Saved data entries
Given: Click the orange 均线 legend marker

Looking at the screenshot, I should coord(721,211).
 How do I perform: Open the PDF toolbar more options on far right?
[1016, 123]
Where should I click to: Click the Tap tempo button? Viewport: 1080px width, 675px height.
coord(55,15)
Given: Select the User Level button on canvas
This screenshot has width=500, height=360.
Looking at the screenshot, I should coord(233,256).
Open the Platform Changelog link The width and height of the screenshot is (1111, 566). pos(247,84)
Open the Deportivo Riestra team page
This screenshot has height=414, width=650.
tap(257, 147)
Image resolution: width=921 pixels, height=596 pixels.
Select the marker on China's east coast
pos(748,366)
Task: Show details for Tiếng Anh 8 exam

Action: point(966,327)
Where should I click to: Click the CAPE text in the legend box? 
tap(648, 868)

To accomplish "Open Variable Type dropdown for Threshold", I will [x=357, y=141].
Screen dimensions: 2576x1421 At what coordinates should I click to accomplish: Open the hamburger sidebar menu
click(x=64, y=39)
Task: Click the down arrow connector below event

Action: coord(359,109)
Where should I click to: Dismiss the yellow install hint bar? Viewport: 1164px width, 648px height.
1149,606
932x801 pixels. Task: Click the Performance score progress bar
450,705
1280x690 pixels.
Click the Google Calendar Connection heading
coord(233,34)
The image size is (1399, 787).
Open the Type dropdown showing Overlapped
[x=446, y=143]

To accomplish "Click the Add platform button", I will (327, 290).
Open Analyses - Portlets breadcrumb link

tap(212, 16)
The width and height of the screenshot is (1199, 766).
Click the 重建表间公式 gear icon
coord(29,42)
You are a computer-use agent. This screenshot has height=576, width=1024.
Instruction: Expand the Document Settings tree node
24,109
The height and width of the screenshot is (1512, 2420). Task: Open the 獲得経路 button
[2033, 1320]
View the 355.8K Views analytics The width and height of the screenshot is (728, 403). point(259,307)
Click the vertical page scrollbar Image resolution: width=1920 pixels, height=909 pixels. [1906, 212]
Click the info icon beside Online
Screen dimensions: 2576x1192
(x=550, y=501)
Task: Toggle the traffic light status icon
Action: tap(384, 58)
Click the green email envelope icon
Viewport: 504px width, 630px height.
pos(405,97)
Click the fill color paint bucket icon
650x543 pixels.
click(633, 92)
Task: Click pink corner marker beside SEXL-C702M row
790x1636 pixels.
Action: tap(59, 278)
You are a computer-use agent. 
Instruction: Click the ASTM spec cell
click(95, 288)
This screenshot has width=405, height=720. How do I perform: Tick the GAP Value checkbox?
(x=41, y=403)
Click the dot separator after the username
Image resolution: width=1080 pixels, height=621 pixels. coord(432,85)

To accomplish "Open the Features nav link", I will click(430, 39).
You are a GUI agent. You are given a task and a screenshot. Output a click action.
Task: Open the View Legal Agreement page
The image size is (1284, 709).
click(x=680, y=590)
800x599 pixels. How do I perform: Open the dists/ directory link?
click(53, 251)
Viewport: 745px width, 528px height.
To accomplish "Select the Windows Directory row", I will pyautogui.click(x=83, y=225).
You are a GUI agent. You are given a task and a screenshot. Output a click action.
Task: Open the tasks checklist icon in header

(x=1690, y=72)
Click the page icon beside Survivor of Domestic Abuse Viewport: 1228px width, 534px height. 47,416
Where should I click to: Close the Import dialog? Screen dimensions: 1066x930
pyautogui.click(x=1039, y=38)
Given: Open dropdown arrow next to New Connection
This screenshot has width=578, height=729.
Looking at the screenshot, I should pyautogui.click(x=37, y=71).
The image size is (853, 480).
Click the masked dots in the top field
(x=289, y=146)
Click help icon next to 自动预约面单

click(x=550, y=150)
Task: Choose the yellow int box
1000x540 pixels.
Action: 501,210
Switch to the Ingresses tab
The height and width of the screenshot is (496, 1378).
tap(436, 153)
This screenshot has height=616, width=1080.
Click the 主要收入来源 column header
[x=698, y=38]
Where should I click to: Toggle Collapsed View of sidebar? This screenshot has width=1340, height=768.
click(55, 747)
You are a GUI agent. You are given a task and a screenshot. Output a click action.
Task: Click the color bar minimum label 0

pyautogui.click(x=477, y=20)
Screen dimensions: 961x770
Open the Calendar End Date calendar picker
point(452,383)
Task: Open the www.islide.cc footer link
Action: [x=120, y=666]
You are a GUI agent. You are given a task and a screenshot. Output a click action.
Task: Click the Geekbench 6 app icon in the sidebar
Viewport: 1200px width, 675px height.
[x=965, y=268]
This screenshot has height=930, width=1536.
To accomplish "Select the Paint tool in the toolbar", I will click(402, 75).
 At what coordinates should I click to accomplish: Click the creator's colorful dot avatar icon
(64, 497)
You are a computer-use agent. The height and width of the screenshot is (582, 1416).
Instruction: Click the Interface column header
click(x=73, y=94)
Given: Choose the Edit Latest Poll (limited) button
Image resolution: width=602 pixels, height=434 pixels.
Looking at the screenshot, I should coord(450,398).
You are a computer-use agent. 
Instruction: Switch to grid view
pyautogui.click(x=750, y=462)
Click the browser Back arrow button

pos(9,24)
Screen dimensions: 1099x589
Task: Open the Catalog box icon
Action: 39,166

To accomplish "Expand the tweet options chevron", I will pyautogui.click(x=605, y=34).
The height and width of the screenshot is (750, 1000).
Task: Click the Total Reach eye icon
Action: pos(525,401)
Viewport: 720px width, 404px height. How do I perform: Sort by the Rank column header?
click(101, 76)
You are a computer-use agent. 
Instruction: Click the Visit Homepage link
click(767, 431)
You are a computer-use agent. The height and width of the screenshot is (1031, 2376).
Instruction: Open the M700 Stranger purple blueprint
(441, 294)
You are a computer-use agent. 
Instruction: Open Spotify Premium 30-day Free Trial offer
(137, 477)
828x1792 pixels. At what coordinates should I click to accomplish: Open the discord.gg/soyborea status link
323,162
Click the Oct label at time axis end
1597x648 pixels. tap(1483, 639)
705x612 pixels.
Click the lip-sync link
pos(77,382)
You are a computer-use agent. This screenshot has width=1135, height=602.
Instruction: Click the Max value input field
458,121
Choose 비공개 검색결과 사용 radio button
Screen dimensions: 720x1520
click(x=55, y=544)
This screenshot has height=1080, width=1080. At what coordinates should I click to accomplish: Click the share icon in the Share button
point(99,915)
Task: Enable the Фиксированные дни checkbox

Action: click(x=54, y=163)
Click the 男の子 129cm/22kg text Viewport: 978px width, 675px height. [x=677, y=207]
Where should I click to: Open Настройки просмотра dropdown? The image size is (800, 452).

What to work on - What is needed is the data above, output in full and exactly as it stands.

Exercise output -
Given: Click the orange 均线 legend marker

Looking at the screenshot, I should coord(721,211).
 How do I perform: Open the PDF toolbar more options on far right?
[1016, 123]
Where should I click to: Click the Tap tempo button? Viewport: 1080px width, 675px height.
coord(55,15)
Given: Select the User Level button on canvas
This screenshot has width=500, height=360.
Looking at the screenshot, I should coord(233,256).
Open the Platform Changelog link The width and height of the screenshot is (1111, 566). pos(247,84)
Open the Deportivo Riestra team page
This screenshot has height=414, width=650.
tap(257, 147)
Image resolution: width=921 pixels, height=596 pixels.
Select the marker on China's east coast
pos(748,366)
Task: Show details for Tiếng Anh 8 exam

Action: point(966,327)
Where should I click to: Click the CAPE text in the legend box? 
tap(648, 868)

To accomplish "Open Variable Type dropdown for Threshold", I will [x=357, y=141].
Screen dimensions: 2576x1421 At what coordinates should I click to accomplish: Open the hamburger sidebar menu
click(x=64, y=39)
Task: Click the down arrow connector below event

Action: coord(359,109)
Where should I click to: Dismiss the yellow install hint bar? Viewport: 1164px width, 648px height.
1149,606
932x801 pixels. Task: Click the Performance score progress bar
450,705
1280x690 pixels.
Click the Google Calendar Connection heading
coord(233,34)
The image size is (1399, 787).
Open the Type dropdown showing Overlapped
[x=446, y=143]

To accomplish "Click the Add platform button", I will (327, 290).
Open Analyses - Portlets breadcrumb link

tap(212, 16)
The width and height of the screenshot is (1199, 766).
Click the 重建表间公式 gear icon
coord(29,42)
You are a computer-use agent. This screenshot has height=576, width=1024.
Instruction: Expand the Document Settings tree node
24,109
The height and width of the screenshot is (1512, 2420). Task: Open the 獲得経路 button
[2033, 1320]
View the 355.8K Views analytics The width and height of the screenshot is (728, 403). point(259,307)
Click the vertical page scrollbar Image resolution: width=1920 pixels, height=909 pixels. [1906, 212]
Click the info icon beside Online
Screen dimensions: 2576x1192
(x=550, y=501)
Task: Toggle the traffic light status icon
Action: tap(384, 58)
Click the green email envelope icon
Viewport: 504px width, 630px height.
pos(405,97)
Click the fill color paint bucket icon
650x543 pixels.
click(633, 92)
Task: Click pink corner marker beside SEXL-C702M row
790x1636 pixels.
Action: tap(59, 278)
You are a computer-use agent. 
Instruction: Click the ASTM spec cell
click(95, 288)
This screenshot has width=405, height=720. How do I perform: Tick the GAP Value checkbox?
(x=41, y=403)
Click the dot separator after the username
Image resolution: width=1080 pixels, height=621 pixels. coord(432,85)

To accomplish "Open the Features nav link", I will click(430, 39).
You are a GUI agent. You are given a task and a screenshot. Output a click action.
Task: Open the View Legal Agreement page
The image size is (1284, 709).
click(x=680, y=590)
800x599 pixels. How do I perform: Open the dists/ directory link?
click(53, 251)
Viewport: 745px width, 528px height.
To accomplish "Select the Windows Directory row", I will pyautogui.click(x=83, y=225).
You are a GUI agent. You are given a task and a screenshot. Output a click action.
Task: Open the tasks checklist icon in header

(x=1690, y=72)
Click the page icon beside Survivor of Domestic Abuse Viewport: 1228px width, 534px height. 47,416
Where should I click to: Close the Import dialog? Screen dimensions: 1066x930
pyautogui.click(x=1039, y=38)
Given: Open dropdown arrow next to New Connection
This screenshot has width=578, height=729.
Looking at the screenshot, I should pyautogui.click(x=37, y=71).
The image size is (853, 480).
Click the masked dots in the top field
(x=289, y=146)
Click help icon next to 自动预约面单

click(x=550, y=150)
Task: Choose the yellow int box
1000x540 pixels.
Action: 501,210
Switch to the Ingresses tab
The height and width of the screenshot is (496, 1378).
tap(436, 153)
This screenshot has height=616, width=1080.
Click the 主要收入来源 column header
[x=698, y=38]
Where should I click to: Toggle Collapsed View of sidebar? This screenshot has width=1340, height=768.
click(55, 747)
You are a GUI agent. You are given a task and a screenshot. Output a click action.
Task: Click the color bar minimum label 0

pyautogui.click(x=477, y=20)
Screen dimensions: 961x770
Open the Calendar End Date calendar picker
point(452,383)
Task: Open the www.islide.cc footer link
Action: [x=120, y=666]
You are a GUI agent. You are given a task and a screenshot. Output a click action.
Task: Click the Geekbench 6 app icon in the sidebar
Viewport: 1200px width, 675px height.
[x=965, y=268]
This screenshot has height=930, width=1536.
To accomplish "Select the Paint tool in the toolbar", I will click(402, 75).
 At what coordinates should I click to accomplish: Click the creator's colorful dot avatar icon
(64, 497)
You are a computer-use agent. The height and width of the screenshot is (582, 1416).
Instruction: Click the Interface column header
click(x=73, y=94)
Given: Choose the Edit Latest Poll (limited) button
Image resolution: width=602 pixels, height=434 pixels.
Looking at the screenshot, I should coord(450,398).
You are a computer-use agent. 
Instruction: Switch to grid view
pyautogui.click(x=750, y=462)
Click the browser Back arrow button

pos(9,24)
Screen dimensions: 1099x589
Task: Open the Catalog box icon
Action: 39,166

To accomplish "Expand the tweet options chevron", I will pyautogui.click(x=605, y=34).
The height and width of the screenshot is (750, 1000).
Task: Click the Total Reach eye icon
Action: pos(525,401)
Viewport: 720px width, 404px height. How do I perform: Sort by the Rank column header?
click(101, 76)
You are a computer-use agent. 
Instruction: Click the Visit Homepage link
click(767, 431)
You are a computer-use agent. The height and width of the screenshot is (1031, 2376).
Instruction: Open the M700 Stranger purple blueprint
(441, 294)
You are a computer-use agent. 
Instruction: Open Spotify Premium 30-day Free Trial offer
(137, 477)
828x1792 pixels. At what coordinates should I click to accomplish: Open the discord.gg/soyborea status link
323,162
Click the Oct label at time axis end
1597x648 pixels. tap(1483, 639)
705x612 pixels.
Click the lip-sync link
pos(77,382)
You are a computer-use agent. This screenshot has width=1135, height=602.
Instruction: Click the Max value input field
458,121
Choose 비공개 검색결과 사용 radio button
Screen dimensions: 720x1520
click(x=55, y=544)
This screenshot has height=1080, width=1080. At what coordinates should I click to accomplish: Click the share icon in the Share button
point(99,915)
Task: Enable the Фиксированные дни checkbox

Action: click(x=54, y=163)
Click the 男の子 129cm/22kg text Viewport: 978px width, 675px height. [x=677, y=207]
Where should I click to: Open Настройки просмотра dropdown? The image size is (800, 452).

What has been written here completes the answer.